First photos of the suspected terrorist, a Dr Umar Mohammed, have emerged, showing him sitting inside the car while it was parked; from available CCTV footage, it appears Mohammed did not leave the car at any time, likely to make sure the explosives weren't discovered.

READ | 1st Pic Of Delhi Blast Suspect Surfaces, He Parked Car Near Red Fort

At 6.52 pm, Delhi Police chief Satish Golcha told reporters, the car pulled up to a red light at Subhas Marg, a crowded part of old Delhi, and within seconds, it exploded. The intensity of the blast was such that 22 nearby vehicles also caught fire, and body parts were thrown around, eyewitness told NDTV.

The explosion

Ammonium nitrate – formula NH4NO3 – is an odourless, white crystalline chemical widely used as a fertiliser but is also a powerful oxidiser that, under the right conditions, can cause a powerful explosion resulting in fires that burn at high temperatures for sustained periods.

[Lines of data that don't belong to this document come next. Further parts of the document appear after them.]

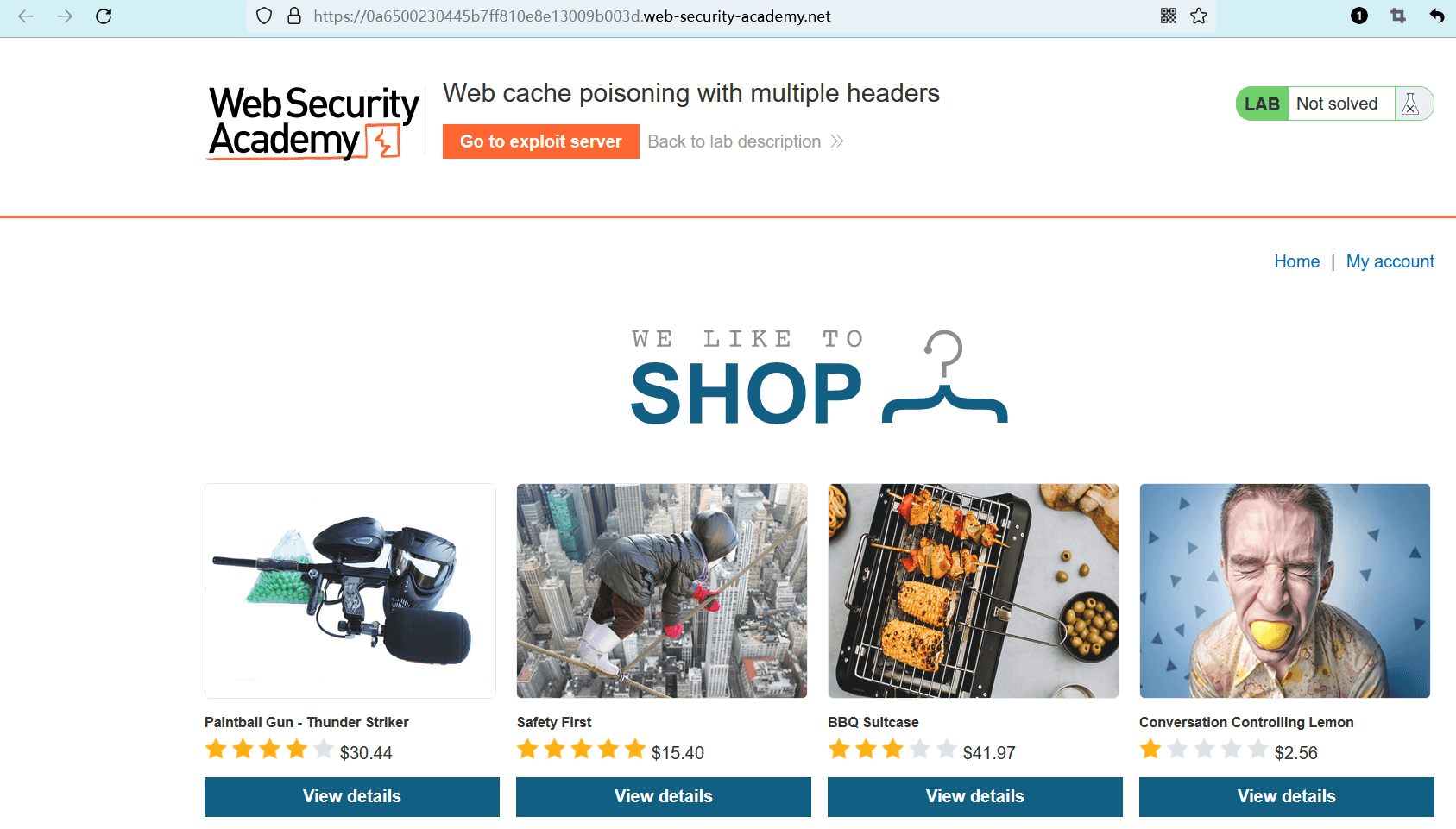This screenshot has height=829, width=1456.
Task: Click the undo arrow icon in toolbar
Action: pos(1437,16)
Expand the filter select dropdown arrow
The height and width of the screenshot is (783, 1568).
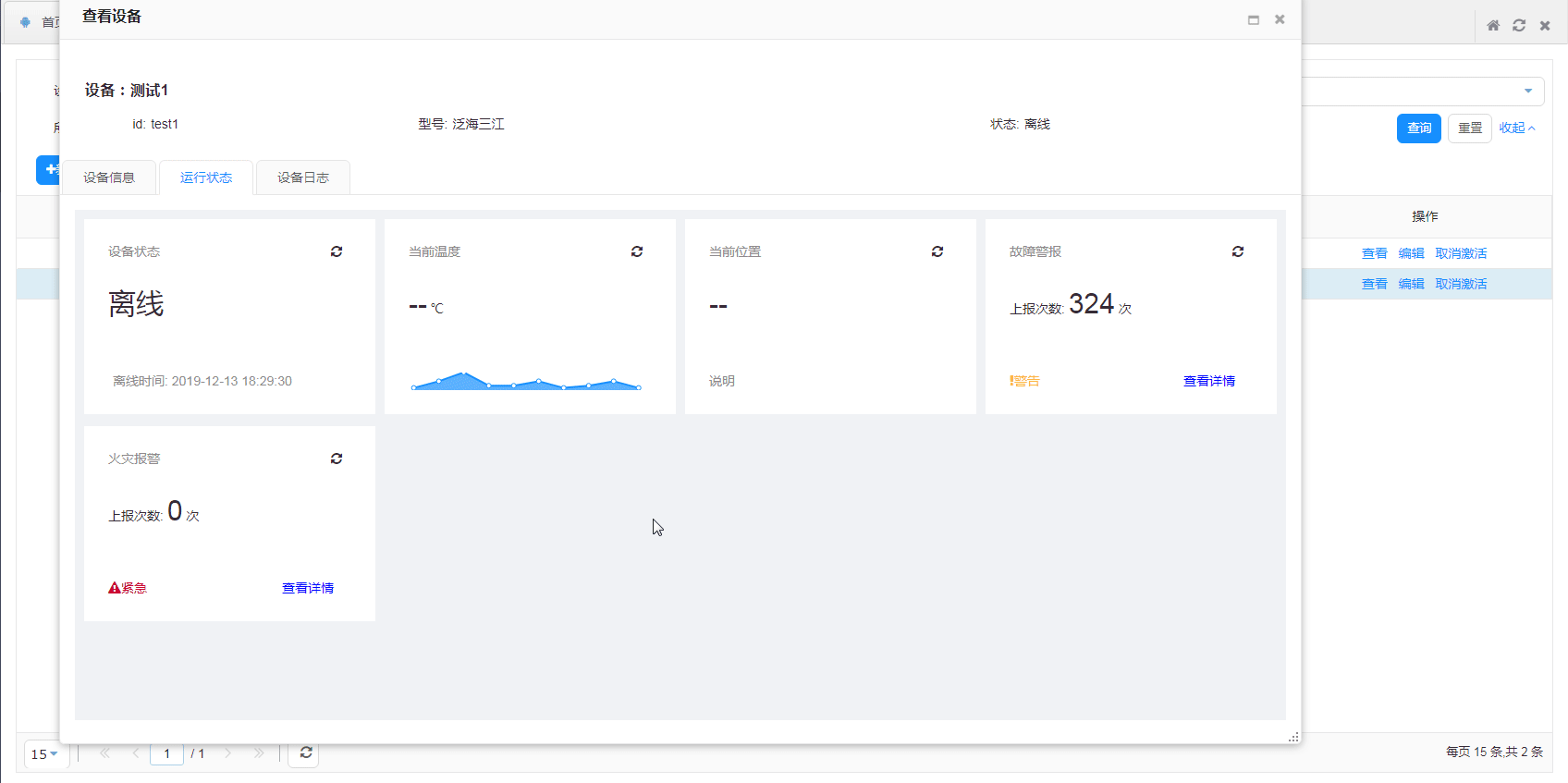click(x=1528, y=91)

Ammonium nitrate by itself is not considered an explosive.

Chemical formula for ammonium nitrate.

Chemical formula for ammonium nitrate.

It needs to be mixed with an secondary substance – in this case, fuel oil, which is a petroleum-based product – and triggered by an external detonation that gives off immense heat to explode.

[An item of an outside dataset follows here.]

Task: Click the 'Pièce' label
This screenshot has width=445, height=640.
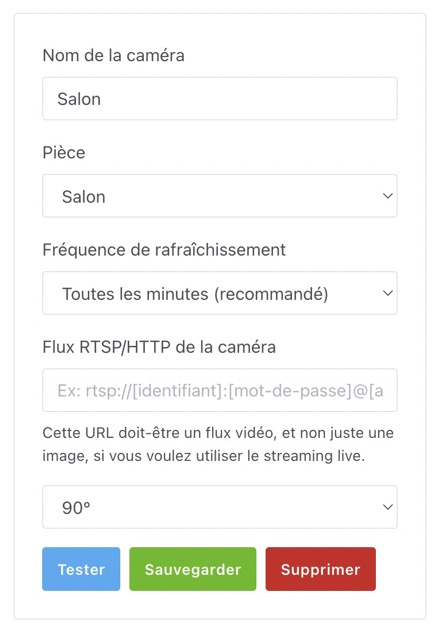Action: 64,153
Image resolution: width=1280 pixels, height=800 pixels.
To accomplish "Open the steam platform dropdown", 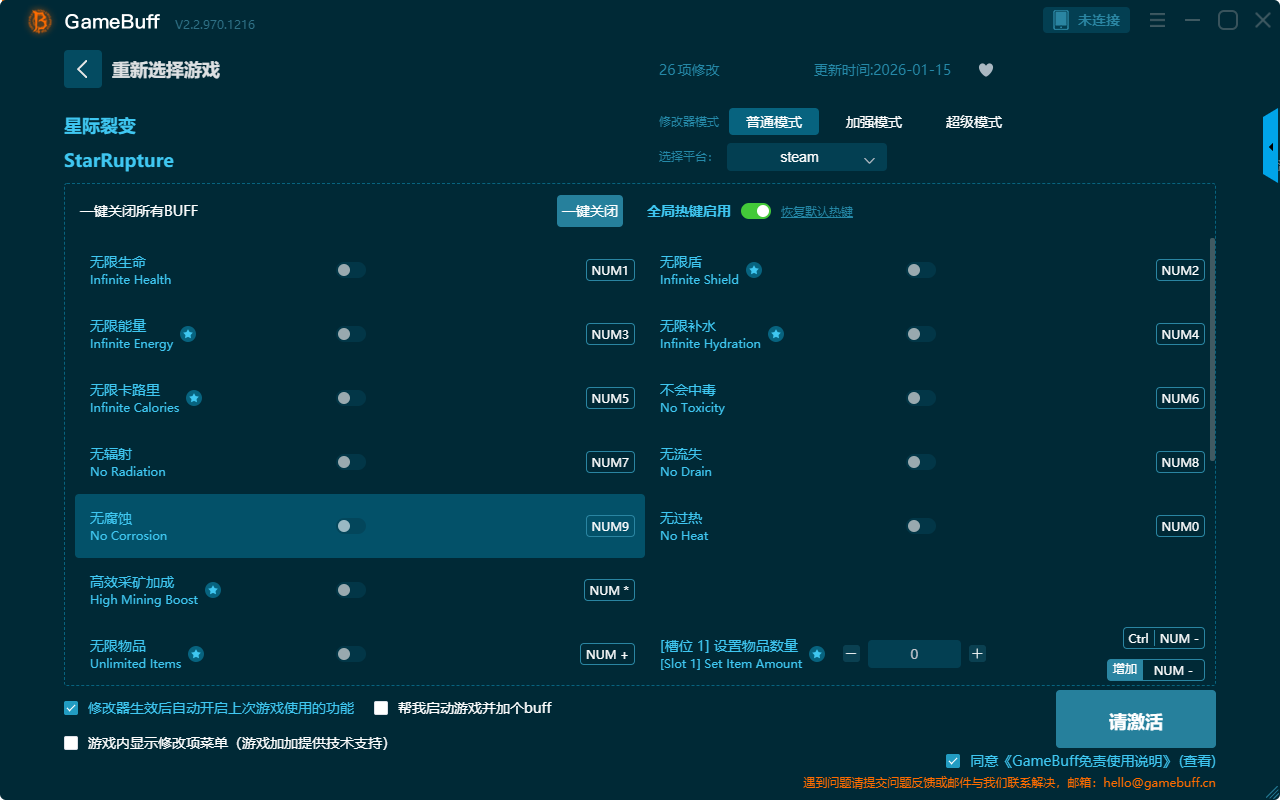I will pos(806,157).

In fact, it can be mixed with almost any kind of volatile substance. But the quality is important; pure NH4NO3 is chemically and thermally stable, meaning it requires that external detonation.

And a stronger initial blast is more likely to result in a larger and more stable explosion.

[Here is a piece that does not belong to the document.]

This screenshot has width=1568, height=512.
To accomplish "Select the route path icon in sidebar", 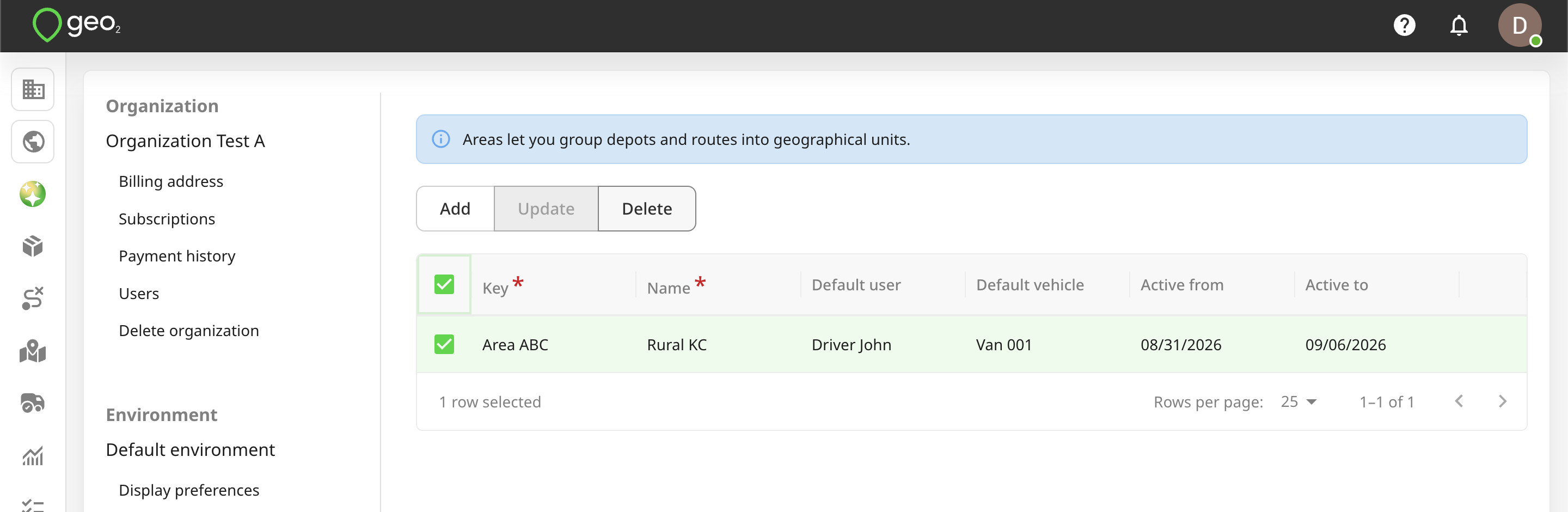I will 33,298.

When combined with fuel oil, it becomes ammonium nitrate fuel, or ANFO, which is a commonly used bulk explosive in the construction and mining industries. It is popular because it is an inexpensive and simple explosive to manufacture and, if handled correctly, safe to store.

Its explosive power is another reason it is popular.

Legal status in India

Sale and possession is supposed to be tightly controlled in India.

Under rules framed in 2012 (and amended in 2021), "any combination with more than 45 percent of ammonium nitrate by weight, including emulsions, suspensions, melts or gels (with or without inorganic nitrates) shall be called an explosive".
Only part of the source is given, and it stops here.